=== Data listing ===

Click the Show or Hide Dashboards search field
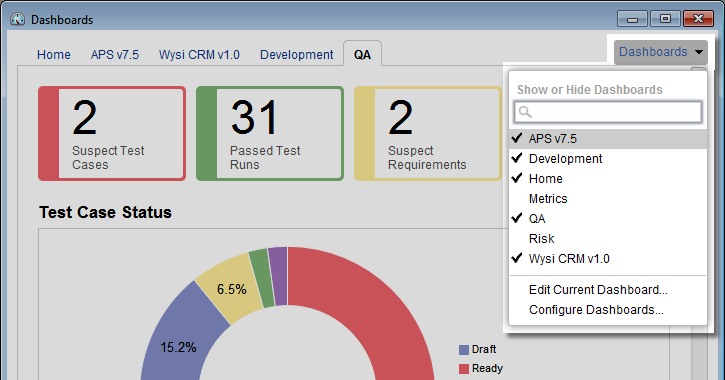The image size is (725, 380). (x=608, y=112)
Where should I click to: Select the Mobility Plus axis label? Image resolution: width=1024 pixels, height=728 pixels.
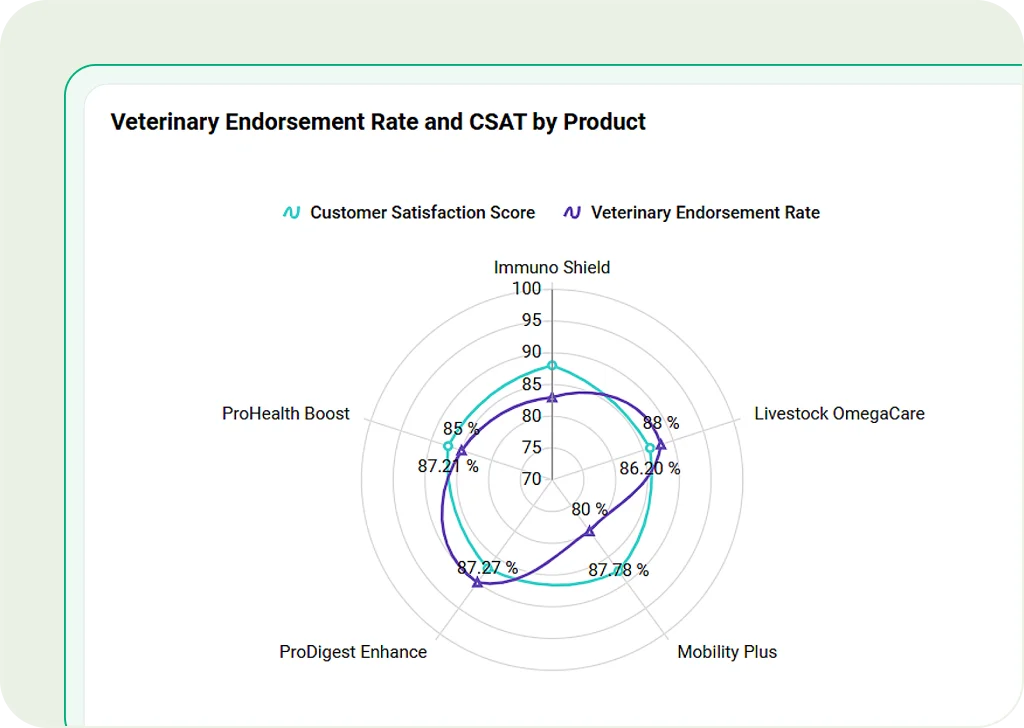(x=727, y=652)
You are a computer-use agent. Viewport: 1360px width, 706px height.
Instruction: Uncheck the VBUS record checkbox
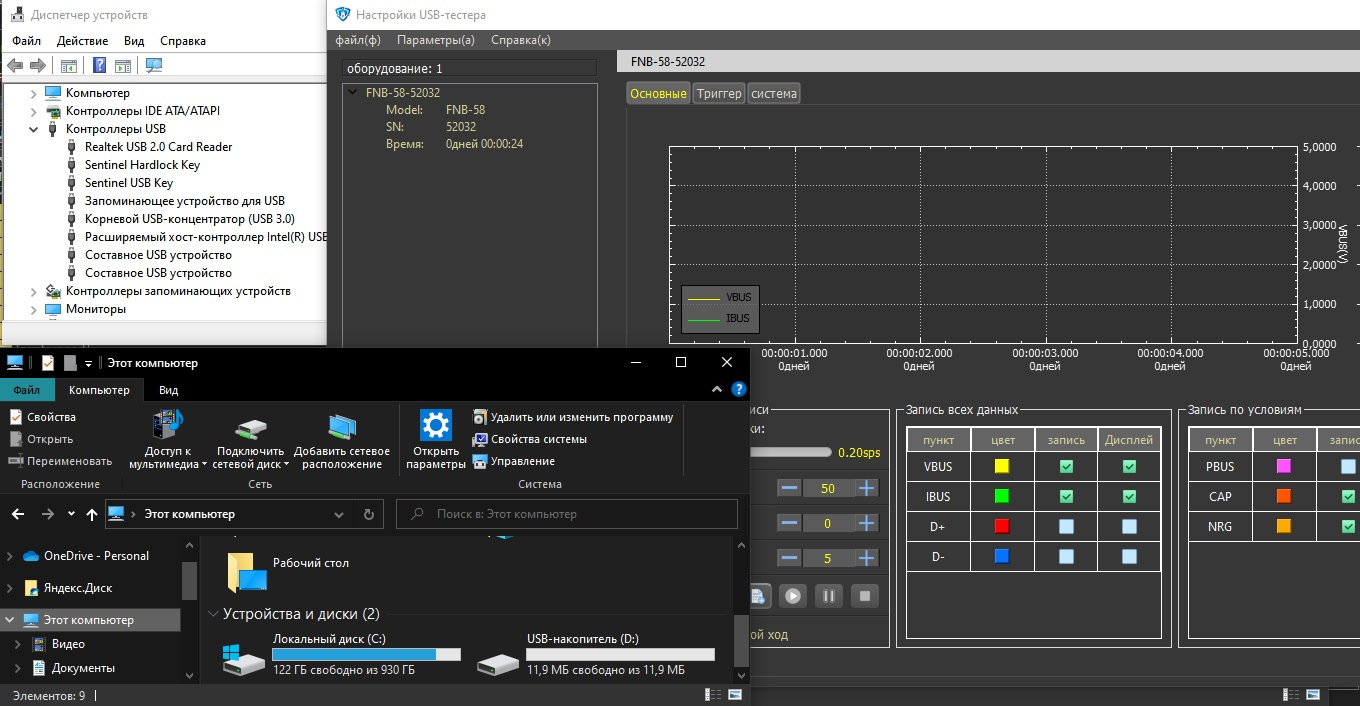pyautogui.click(x=1066, y=466)

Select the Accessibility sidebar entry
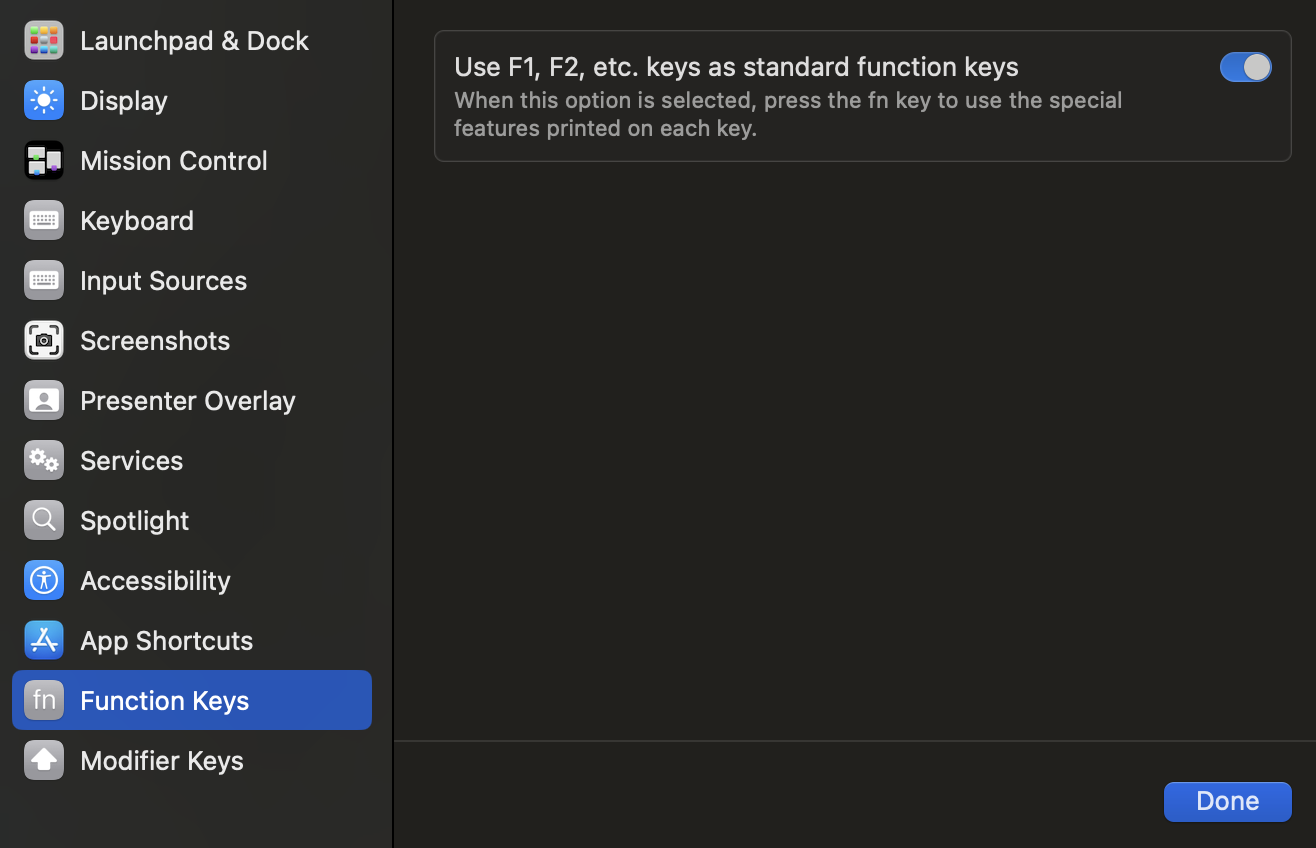[x=192, y=580]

===

▸ **Brief**
Reproduce the listing above from the line that contains "You are a computer-use" through its final line, exactly and with nothing added. Omit the images.

▸ **Solution**
You are a computer-use agent. Viewport: 1360px width, 706px height.
Instruction: Uncheck the VBUS record checkbox
pyautogui.click(x=1066, y=466)

Select the Accessibility sidebar entry
[x=192, y=580]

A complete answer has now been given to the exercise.